_Texte à analyser:_
****************************************

Tout le Japon est dans l’attente de la déclaration que l’Empereur doit faire le 15 août. Un poste radio est finalement trouvé à l’hopital. L’attente est pesante. L’onde de choc saisira le Dr Hachiya.
Avant la retransmission, l’état d’esprit du docteur :
« C’était le jour de la retransmission.
Malgré ma détermination à éviter les spéculations et les conjectures, j’avais fini par me livrer à un débat intérieur, d’où j’avais tiré la conclusion que l’émission allait annoncer une invasion ennemie sur nos côtes. Certainement le quartier général allait-il nous ordonner de combattre jusqu’au dernier sang. Quelle situation désespérée !
[…]
Tout avait mal tourné, et maintenant l’ennemi allait débarquer au Japon. Rien que d’y penser, j’en étais malade. »
Les conditions de réception de l’émission sont plus que précaires et la capitulation est à peine entendue :
« On nous invita à nous rassembler dans une salle du Bureau des communications. Une radio avait été arrangée, et lorsque je pénétrai dans la salle, il y avait déjà foule. Je m’adossai à l’entrée et attendis. Au bout de quelques minutes, la radio se mit à ronronner et crépiter bruyamment sous l’effet de l’électricité statique. On pouvait entendre une voix indistincte, qui ne se faisait claire que par moments. Je ne parvins à percevoir qu’une seule phrase, qui disait quelque chose comme : « Supportez l’insupportable ». Puis le parasitage cessa ; l’émission était terminée.
M. Okamoto, le chef du Bureau, qui était resté debout près de l’appareil, se tourna vers nous et nous dit : « L’émission a fait entendre la voix même de l’Empereur, et il vient de nous dire que nous avons perdu la guerre. Jusqu’à nouvel ordre, je veux que vous mainteniez vos activités. »

****************************************

_Consignes de travail:_ Comment traduire en anglais cette phrase du texte sur l'annonce de la capitulation : « Au bout de quelques minutes, la radio se mit à ronronner et crépiter bruyamment sous l’effet de l’électricité statique. » ?

_Matériel fourni:_
****************************************

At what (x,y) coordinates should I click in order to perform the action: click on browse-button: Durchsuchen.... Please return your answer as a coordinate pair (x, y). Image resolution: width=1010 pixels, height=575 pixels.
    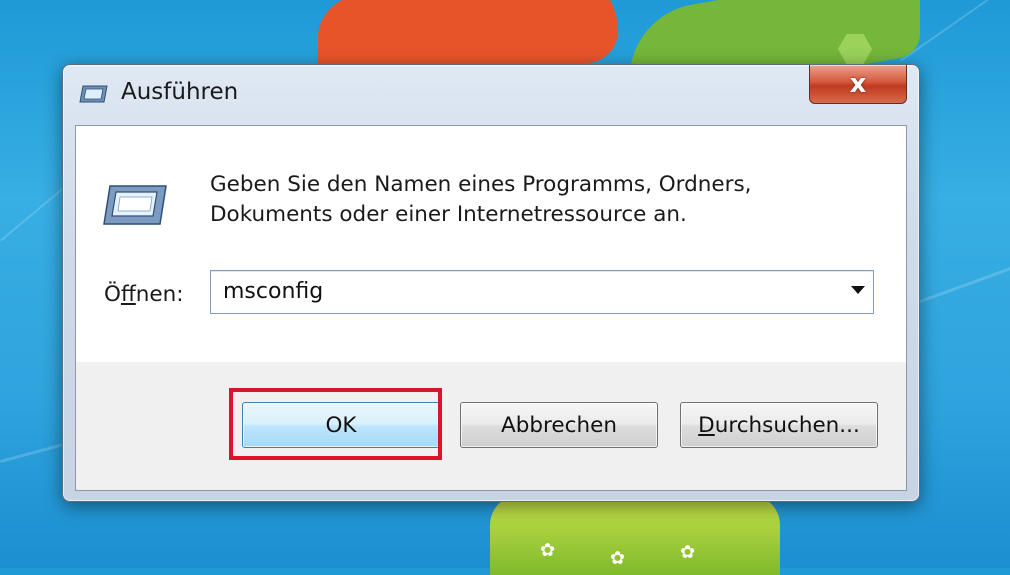
    Looking at the image, I should click on (779, 425).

****************************************

_Résultat:_ After a few minutes, the radio began to hum and crackle loudly because of the static electricity.